Von Peter Philipp, 04.08.2019

Die Konflikte im Persischen Golf sind nicht allein durch eine politische Brille zu betrachten. Denn vielfach geht es um Schmuggel.

Wie ein Sprecher der iranischen Revolutionsgarden am Sonntag bekannt gab, hat Iran vor wenigen Tagen einen „ausländischen“ Tanker aufgebracht, mit dem angeblich Öl und Ölprodukte wie Benzin aus Iran in arabische Anliegerstaaten des Persischen Golfs geschmuggelt werden sollten. Detailliertere Angaben folgten dann im Laufe des Tages nur tröpfchenweise. Es entstand der Eindruck, dass die jüngsten Spannungen in der Region sich hier einem neuen Höhepunkt entgegenbewegten.

Die Konflikte in der Strasse von Hormus am Zugang zum Persischen Golf haben im Juli begonnen. Sie haben zu heftigen gegenseitigen Schuldzuweisungen zwischen den USA und Großbritannien einerseits und Iran andererseits geführt, zu internationaler – besonders EU-europäischer – Ratlosigkeit und zu den ernstesten Spannungen in der Region seit langem.

Schuldzuweisungen

Iran wird ohne zweifelsfreien Beweis vorgeworfen, schon vor Wochen Anschläge auf verschiedene Frachtschiffe im Golf verübt zu haben, bevor Iran am 14. und 19. Juli zwei Tanker festsetzte: der eine unter britischer, der zweite unter panamaischer Flagge. Besonders um das britische Schiff entspann sich heftiger Streit. Zuvor hatteGroßbritannien auf Anraten Washingtons bei Gibraltar einen iranischen Tanker aufgebracht, der trotz EU-Embargos angeblich Öl nach Syrien transportieren sollte. Beweise hierfür liegen bisher nicht vor.

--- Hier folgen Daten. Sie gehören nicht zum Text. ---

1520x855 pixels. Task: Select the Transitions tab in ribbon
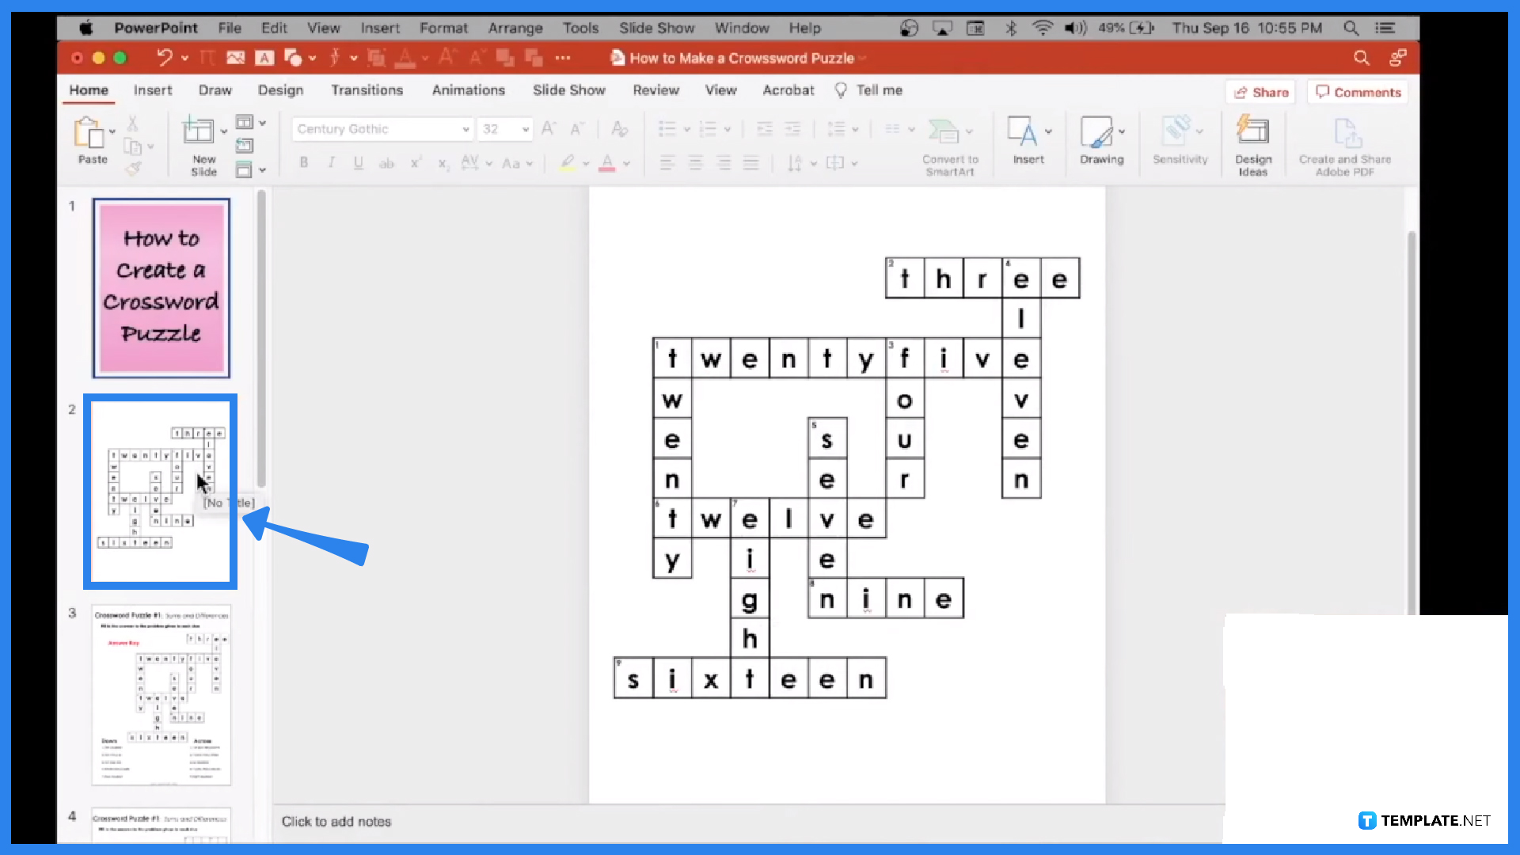367,89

Das zweite Schiff aber kam erst jetzt wieder ins Gespräch. Dies könnte aber vielleicht etwas mehr Licht in die gesamte Situation bringen: Der Besatzung des Frachters „Riah“ wirft der Iran nämlich auch Schmuggel vor, so wie dem zunächst anonymen Frachter jetzt. Benzinschmuggel von einem der größten Erdölproduzenten der Welt zu den Nachbarn, die selbst über sehr ergiebige Vorkommen verfügen? So merkwürdig dies klingen mag: Das hat es in den zurückliegenden Jahrzehnten immer wieder gegeben. Die Hauptgründe lagen darin, dass der Öl- und Benzinpreis in Iran lange sehr niedrig war und dass die Einkünfte aus dem offiziellen Export in den Kassen des Regimes verschwanden und ihr Verbleib nicht aufgedeckt werden konnte oder sollte – wenn von dem Geld nämlich die Machthaber selbst und ihr Umfeld profitierten.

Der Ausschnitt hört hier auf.